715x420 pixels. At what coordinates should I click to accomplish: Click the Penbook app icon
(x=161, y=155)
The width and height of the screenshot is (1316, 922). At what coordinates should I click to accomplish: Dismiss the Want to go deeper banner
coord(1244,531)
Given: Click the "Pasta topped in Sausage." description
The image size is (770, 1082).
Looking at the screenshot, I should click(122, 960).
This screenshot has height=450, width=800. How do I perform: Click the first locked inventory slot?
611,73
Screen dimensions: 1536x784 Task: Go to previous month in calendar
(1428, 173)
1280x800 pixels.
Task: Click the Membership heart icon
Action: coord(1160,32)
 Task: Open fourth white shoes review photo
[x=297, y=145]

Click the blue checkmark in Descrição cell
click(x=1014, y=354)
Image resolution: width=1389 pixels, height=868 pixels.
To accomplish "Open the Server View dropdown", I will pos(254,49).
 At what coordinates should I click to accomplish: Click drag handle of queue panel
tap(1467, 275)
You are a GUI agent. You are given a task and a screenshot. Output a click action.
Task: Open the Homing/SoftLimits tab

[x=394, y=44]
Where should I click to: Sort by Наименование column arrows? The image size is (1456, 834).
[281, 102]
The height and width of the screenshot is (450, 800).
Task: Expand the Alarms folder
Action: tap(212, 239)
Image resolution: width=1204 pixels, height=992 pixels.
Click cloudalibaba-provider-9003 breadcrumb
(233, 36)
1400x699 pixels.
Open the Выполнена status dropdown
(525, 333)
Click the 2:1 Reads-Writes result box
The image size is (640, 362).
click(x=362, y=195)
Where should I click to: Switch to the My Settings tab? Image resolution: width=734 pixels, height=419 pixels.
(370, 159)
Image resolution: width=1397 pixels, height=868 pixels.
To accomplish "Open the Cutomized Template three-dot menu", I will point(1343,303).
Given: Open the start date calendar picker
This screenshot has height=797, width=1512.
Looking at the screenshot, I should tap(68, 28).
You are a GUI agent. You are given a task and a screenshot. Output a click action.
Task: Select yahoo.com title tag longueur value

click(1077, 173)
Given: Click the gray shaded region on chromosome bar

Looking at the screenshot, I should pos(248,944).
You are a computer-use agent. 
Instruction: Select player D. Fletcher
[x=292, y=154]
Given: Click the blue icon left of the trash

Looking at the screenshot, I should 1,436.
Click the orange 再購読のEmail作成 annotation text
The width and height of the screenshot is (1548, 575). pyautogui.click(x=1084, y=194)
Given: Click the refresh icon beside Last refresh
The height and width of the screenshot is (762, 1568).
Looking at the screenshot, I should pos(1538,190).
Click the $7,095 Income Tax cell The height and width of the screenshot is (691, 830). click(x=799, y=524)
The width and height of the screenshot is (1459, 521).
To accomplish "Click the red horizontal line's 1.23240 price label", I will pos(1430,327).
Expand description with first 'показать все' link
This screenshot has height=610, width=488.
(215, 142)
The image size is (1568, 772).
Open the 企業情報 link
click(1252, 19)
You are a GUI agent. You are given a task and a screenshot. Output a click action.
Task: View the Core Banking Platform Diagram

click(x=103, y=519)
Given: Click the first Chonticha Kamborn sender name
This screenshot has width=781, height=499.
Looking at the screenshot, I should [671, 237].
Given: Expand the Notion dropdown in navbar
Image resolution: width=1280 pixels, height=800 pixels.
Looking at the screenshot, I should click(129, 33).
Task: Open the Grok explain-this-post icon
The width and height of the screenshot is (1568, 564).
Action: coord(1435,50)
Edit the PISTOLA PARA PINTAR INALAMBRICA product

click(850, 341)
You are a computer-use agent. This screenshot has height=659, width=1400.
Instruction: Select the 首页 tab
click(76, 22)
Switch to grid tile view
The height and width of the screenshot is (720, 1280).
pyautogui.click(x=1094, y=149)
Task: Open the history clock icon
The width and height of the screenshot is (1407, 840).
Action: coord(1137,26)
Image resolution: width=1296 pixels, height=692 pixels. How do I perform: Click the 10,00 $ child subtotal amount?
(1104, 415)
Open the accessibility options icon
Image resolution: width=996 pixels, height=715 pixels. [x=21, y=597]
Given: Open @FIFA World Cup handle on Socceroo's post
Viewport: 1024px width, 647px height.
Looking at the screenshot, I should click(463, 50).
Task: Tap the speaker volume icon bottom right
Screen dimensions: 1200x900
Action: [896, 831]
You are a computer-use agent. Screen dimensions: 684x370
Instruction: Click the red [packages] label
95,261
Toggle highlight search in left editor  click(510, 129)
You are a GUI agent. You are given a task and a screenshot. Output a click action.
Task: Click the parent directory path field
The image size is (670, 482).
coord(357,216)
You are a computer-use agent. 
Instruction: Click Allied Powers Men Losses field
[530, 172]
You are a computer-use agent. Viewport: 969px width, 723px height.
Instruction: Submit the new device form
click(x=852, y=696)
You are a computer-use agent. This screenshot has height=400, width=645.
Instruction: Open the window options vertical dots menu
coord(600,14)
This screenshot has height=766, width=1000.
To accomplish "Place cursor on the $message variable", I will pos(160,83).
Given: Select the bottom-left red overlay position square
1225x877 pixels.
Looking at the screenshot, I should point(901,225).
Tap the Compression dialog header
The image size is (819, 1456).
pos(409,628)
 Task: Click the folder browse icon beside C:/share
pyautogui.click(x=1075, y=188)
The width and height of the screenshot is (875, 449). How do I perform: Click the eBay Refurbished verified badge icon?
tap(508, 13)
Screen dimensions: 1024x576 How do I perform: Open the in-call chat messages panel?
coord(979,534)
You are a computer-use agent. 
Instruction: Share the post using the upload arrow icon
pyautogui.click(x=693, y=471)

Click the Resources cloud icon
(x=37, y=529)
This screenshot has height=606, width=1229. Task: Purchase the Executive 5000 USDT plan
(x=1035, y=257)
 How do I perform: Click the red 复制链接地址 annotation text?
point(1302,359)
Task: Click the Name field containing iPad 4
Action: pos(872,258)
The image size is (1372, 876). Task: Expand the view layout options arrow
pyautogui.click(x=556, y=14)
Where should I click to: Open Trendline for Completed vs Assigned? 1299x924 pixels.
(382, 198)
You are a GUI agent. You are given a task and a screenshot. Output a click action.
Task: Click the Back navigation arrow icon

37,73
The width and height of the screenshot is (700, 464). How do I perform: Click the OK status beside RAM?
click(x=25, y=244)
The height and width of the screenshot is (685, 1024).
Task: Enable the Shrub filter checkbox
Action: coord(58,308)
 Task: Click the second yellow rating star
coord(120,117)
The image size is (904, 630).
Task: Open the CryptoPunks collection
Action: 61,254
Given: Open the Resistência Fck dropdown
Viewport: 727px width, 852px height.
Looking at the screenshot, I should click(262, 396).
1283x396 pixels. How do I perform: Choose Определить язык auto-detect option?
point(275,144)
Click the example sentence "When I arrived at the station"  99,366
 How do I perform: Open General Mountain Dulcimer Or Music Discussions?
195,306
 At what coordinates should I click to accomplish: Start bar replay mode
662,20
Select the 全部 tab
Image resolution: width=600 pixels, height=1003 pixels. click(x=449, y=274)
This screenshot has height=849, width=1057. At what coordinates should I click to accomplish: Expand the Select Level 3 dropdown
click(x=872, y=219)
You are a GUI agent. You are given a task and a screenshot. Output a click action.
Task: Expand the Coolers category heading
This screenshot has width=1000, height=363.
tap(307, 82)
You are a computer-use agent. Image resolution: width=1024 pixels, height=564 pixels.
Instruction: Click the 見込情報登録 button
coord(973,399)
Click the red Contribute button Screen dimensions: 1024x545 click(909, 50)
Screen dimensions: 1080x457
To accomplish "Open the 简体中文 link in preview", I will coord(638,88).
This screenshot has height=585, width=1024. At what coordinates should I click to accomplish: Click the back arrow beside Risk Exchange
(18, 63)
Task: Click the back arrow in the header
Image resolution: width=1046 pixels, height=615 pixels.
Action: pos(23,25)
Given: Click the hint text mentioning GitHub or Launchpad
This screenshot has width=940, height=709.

• [Directions for this task] Extract every line of the records above that contains the word "computer".

• [Exercise output]
You are a computer-use agent. 
You are a computer-use agent. This screenshot has height=659, width=1400.
You are a computer-use agent. Screen dimensions: 684x370
You are a computer-use agent. 
You are a computer-use agent. Viewport: 969px width, 723px height.
You are a computer-use agent. This screenshot has height=400, width=645.
You are a computer-use agent. 
You are a computer-use agent. Image resolution: width=1024 pixels, height=564 pixels.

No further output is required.